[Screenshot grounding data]
____
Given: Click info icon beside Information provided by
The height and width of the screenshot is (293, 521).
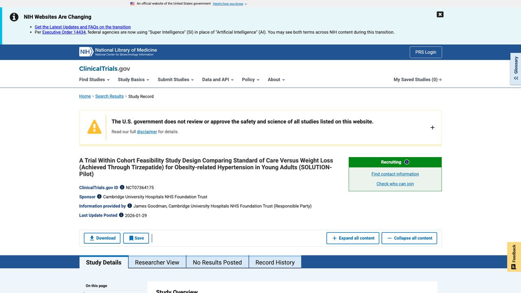Looking at the screenshot, I should point(130,206).
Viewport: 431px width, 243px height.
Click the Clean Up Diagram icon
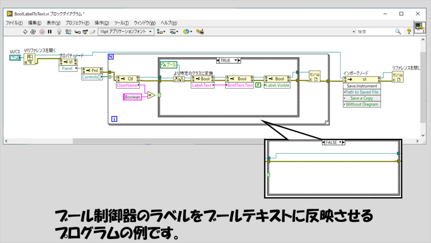pos(200,32)
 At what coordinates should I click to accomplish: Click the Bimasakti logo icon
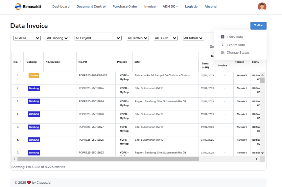pos(18,7)
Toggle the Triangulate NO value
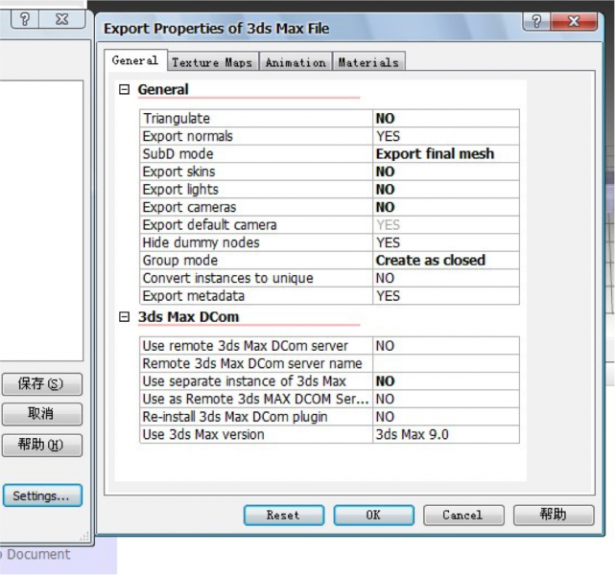Viewport: 615px width, 575px height. (446, 118)
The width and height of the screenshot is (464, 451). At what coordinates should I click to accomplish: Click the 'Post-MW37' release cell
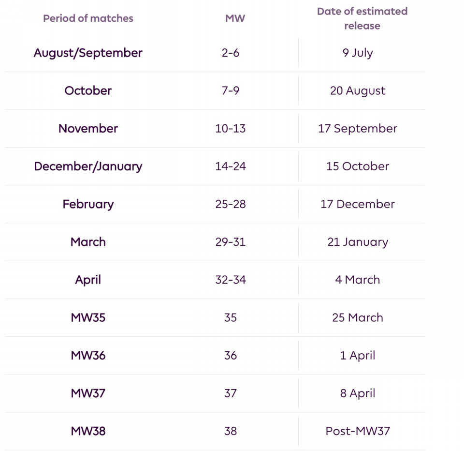[x=358, y=431]
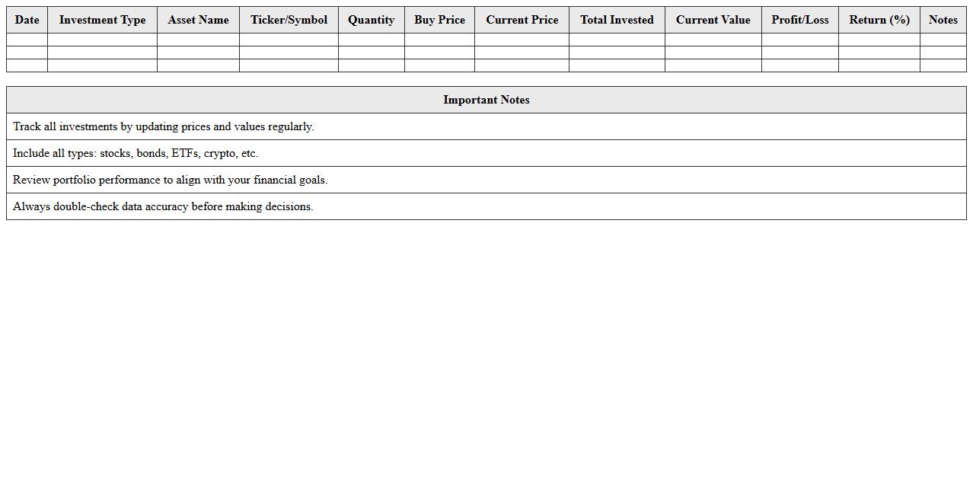Image resolution: width=973 pixels, height=495 pixels.
Task: Select the Ticker/Symbol column header
Action: point(289,20)
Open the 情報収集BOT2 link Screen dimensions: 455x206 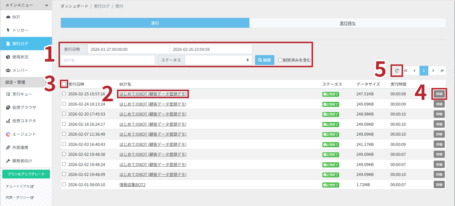pos(132,185)
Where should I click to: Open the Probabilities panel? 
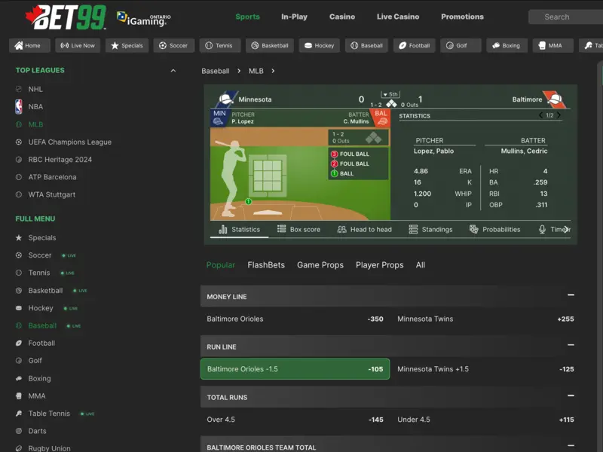click(494, 229)
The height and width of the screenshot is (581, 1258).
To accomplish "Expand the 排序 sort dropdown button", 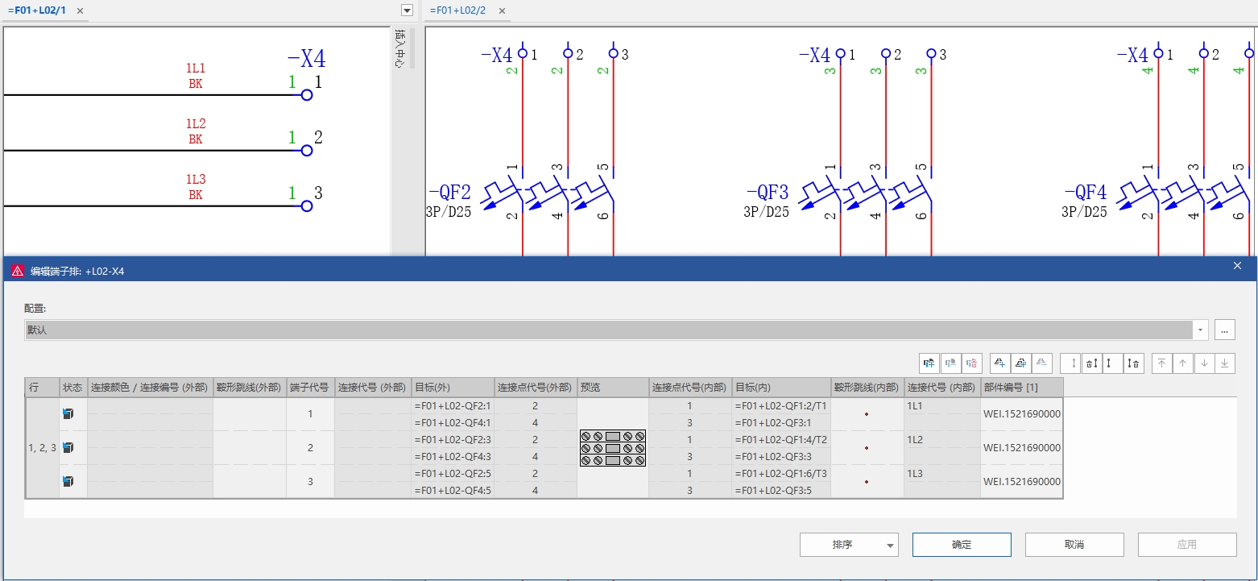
____
» EXERCISE REQUIREMENTS
Your task is to retype the lines running from the one that contains "The height and width of the screenshot is (581, 1258)." through the end of the records, and nothing else. Pictures are not part of the copy.

» ANSWER SPACE
The height and width of the screenshot is (581, 1258).
To accomplish "Expand the 排序 sort dropdown button", 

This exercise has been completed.